This time for (South) Africa

The cliché of reindustrialising the South African economy might be becoming a bit long in the tooth for some, but if you stop trying and stop believing it’s possible, then those will be the laurels on which you will rest.

Localised manufacturing will always be a core contributor to a healthy GDP and manufacturing investment requires investor and business confidence to create meaningful economic transformation.

The announcement that South Africa’s ferrochrome industry has received a reprieve following the conclusion of new negotiated pricing agreements (NPAs) between Eskom, Glencore Merafe Chrome Venture and Samancor Chrome is to be lauded.
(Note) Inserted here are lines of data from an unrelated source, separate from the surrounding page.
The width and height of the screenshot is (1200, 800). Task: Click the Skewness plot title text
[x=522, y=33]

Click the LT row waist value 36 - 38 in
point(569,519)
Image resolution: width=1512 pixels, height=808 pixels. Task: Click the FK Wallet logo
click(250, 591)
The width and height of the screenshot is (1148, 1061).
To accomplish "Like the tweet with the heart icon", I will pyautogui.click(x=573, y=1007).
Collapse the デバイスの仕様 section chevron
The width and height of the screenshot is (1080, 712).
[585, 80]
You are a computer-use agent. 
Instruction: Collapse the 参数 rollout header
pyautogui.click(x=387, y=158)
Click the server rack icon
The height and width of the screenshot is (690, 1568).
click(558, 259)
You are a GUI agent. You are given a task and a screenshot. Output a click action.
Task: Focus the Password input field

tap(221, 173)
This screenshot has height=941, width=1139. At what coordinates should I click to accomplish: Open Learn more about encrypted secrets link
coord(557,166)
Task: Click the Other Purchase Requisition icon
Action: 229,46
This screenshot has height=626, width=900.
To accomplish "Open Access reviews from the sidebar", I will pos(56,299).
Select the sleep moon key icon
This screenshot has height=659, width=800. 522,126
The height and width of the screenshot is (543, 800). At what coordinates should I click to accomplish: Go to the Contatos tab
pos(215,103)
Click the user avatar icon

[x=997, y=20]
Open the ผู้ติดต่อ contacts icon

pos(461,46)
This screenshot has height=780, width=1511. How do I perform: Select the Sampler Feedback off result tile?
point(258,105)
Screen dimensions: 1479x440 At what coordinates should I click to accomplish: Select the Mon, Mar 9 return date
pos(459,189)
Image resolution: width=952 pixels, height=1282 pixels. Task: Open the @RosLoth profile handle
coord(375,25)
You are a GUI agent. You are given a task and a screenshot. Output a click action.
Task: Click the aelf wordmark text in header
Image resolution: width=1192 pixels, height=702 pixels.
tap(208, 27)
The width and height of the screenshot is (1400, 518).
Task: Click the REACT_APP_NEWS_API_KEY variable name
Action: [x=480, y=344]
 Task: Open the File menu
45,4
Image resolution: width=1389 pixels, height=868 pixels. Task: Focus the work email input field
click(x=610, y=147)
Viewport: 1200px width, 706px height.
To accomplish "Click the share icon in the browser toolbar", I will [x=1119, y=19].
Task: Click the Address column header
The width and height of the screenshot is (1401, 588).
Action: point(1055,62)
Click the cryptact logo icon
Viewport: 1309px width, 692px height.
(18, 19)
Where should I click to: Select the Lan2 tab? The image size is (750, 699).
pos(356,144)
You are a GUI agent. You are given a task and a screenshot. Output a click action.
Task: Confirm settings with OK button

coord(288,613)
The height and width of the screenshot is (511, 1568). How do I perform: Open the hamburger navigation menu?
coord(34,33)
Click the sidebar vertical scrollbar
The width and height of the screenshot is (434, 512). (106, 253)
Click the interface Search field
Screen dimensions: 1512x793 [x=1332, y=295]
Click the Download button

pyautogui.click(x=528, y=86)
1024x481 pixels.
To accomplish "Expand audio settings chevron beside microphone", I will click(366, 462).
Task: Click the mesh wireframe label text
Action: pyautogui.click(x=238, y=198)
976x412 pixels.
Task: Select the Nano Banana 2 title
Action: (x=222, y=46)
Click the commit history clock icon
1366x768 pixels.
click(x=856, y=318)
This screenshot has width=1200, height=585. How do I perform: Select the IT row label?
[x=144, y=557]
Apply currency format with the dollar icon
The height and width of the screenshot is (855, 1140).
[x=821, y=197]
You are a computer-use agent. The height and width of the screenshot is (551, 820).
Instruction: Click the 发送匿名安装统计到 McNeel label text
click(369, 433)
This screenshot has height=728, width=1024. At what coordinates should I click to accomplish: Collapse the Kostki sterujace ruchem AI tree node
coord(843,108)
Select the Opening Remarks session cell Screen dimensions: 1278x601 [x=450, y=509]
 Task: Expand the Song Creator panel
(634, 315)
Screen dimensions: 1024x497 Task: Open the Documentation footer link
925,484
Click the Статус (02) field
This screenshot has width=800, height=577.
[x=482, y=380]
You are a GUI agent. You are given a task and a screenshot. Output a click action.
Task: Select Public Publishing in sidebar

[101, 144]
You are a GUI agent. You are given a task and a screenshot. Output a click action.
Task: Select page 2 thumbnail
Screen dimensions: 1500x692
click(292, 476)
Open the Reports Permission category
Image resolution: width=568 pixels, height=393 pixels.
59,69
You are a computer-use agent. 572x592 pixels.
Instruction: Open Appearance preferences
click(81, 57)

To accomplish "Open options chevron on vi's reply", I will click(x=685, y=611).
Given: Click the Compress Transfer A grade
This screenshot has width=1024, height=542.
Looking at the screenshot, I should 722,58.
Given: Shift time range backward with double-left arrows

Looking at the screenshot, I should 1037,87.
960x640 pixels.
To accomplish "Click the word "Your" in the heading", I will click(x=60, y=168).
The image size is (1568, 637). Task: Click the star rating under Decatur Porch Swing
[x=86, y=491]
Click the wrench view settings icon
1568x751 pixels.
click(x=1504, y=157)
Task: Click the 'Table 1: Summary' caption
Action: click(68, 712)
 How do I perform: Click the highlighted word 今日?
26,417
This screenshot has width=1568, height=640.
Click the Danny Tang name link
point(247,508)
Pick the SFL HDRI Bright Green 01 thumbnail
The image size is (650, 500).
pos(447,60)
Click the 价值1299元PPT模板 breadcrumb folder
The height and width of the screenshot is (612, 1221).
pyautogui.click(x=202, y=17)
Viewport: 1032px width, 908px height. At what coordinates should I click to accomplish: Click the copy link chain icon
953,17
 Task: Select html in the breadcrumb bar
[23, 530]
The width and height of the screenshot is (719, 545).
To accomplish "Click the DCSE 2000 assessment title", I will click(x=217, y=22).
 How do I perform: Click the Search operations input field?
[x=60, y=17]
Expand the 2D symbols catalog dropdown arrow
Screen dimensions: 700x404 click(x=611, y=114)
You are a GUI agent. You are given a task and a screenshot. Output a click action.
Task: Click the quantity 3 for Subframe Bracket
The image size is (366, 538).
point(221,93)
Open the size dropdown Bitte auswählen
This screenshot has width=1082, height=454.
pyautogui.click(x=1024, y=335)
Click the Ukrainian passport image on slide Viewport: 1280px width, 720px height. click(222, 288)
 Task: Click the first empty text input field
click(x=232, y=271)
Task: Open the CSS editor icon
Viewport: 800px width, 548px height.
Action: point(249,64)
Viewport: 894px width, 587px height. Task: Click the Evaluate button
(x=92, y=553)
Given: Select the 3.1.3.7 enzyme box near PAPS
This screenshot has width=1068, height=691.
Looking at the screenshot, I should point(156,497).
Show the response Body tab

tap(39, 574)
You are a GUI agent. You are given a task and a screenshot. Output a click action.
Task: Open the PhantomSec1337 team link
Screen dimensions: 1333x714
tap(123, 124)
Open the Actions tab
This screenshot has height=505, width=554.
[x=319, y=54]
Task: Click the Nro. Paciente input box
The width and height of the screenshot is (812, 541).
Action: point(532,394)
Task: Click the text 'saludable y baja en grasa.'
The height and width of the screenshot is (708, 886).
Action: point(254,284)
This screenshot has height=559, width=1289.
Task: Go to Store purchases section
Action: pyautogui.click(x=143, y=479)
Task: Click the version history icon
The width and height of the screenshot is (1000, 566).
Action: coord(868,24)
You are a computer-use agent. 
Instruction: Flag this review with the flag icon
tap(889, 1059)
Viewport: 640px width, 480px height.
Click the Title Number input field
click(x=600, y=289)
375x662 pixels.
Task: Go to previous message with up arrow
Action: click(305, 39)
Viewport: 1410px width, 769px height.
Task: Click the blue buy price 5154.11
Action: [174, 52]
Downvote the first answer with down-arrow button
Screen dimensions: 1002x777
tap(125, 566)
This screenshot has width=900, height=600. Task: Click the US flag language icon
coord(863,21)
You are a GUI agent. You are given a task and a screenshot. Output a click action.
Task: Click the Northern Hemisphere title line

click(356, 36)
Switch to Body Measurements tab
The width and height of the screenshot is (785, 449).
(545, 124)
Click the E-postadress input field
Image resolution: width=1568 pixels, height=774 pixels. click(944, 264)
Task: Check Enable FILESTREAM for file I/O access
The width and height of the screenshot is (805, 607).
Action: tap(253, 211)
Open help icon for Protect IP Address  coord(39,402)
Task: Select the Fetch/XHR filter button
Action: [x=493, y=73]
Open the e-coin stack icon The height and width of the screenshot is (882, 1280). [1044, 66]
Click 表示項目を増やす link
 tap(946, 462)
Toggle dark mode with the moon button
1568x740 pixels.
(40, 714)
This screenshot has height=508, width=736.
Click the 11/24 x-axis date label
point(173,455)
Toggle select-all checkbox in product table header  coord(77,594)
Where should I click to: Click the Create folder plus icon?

The agreements, built around a reduced electricity tariff of 62c/kWh, provide a three-year pricing framework for the Glencore Merafe Chrome Venture and a five-year agreement for Samancor Chrome. Together, they represent one of the most significant interventions aimed at restoring the competitiveness of a sector that has been under pressure from rising electricity costs for more than a decade.

For ferrochrome producers, electricity is the single largest operating cost. Since 2008, Eskom tariff increases have steadily eroded South Africa’s position as a producer of value-added ferrochrome. While the country holds an estimated 80% of the world’s known chrome reserves, much of that ore has increasingly been exported in raw form to countries such as China, where it is converted into ferrochrome using lower-cost electricity. The result has been the closure or suspension of many domestic smelters and the loss of beneficiation capacity.

The new pricing framework is intended to reverse that trend. The conclusion of the NPAs enables Glencore Merafe Chrome Venture to restart its Boshoek and Wonderkop smelters – though this won’t be overnight – while providing the business with greater certainty over future operating costs. The company has described the agreement as a critical step towards rebuilding its smelting operations and supporting the long-term sustainability of the sector.

For Samancor Chrome, the longer five-year agreement offers similar certainty, allowing longer-term production planning and investment decisions. Eskom has indicated that although the agreement periods differ, the pricing mechanisms and commercial conditions remain consistent across both companies.

The implications extend beyond the ferrochrome industry. Because ferrochrome is the principal alloying element used in the production of stainless steel, a stronger domestic ferrochrome industry secures local supply chains while supporting downstream manufacturers involved in stainless steel fabrication, mining equipment, construction products, automotive components and industrial plant machinery and wear parts. Stable ferrochrome production also reduces reliance on imported material and strengthens South Africa’s manufacturing base.

The agreements also support government’s long-standing objective of mineral beneficiation. Exporting chrome ore creates mining jobs, but converting that ore into ferrochrome generates additional employment in smelting, engineering, maintenance, transport and logistics. Every tonne processed locally retains more value within the South African economy than exporting raw ore alone.

There are also benefits for Eskom. The utility retains large industrial customers with predictable electricity demand, improving utilisation of generating capacity and providing stable long-term revenue without placing the full burden on other electricity consumers. Eskom has argued that the agreements balance industrial sustainability with the utility’s own financial position while supporting broader reindustrialisation objectives.

The new tariff structure is not a complete solution. South African producers continue to compete against countries with lower energy costs, while global ferrochrome prices remain cyclical. Investment in plant efficiency, technology and reliable electricity supply will remain necessary if the industry is to regain market share.

Nevertheless, the negotiated pricing agreements mark an important shift. Rather than allowing South Africa’s chrome reserves to support beneficiation elsewhere, the framework creates an opportunity to rebuild domestic smelting capacity, preserve skilled industrial employment and strengthen the country’s position in global stainless steel supply chains. For an industry that has spent years losing ground, these agreements provide a manifesto from which growth can begin once again.

Hopefully the South African Government will consider extending such agreements to other electricity-intensive industries.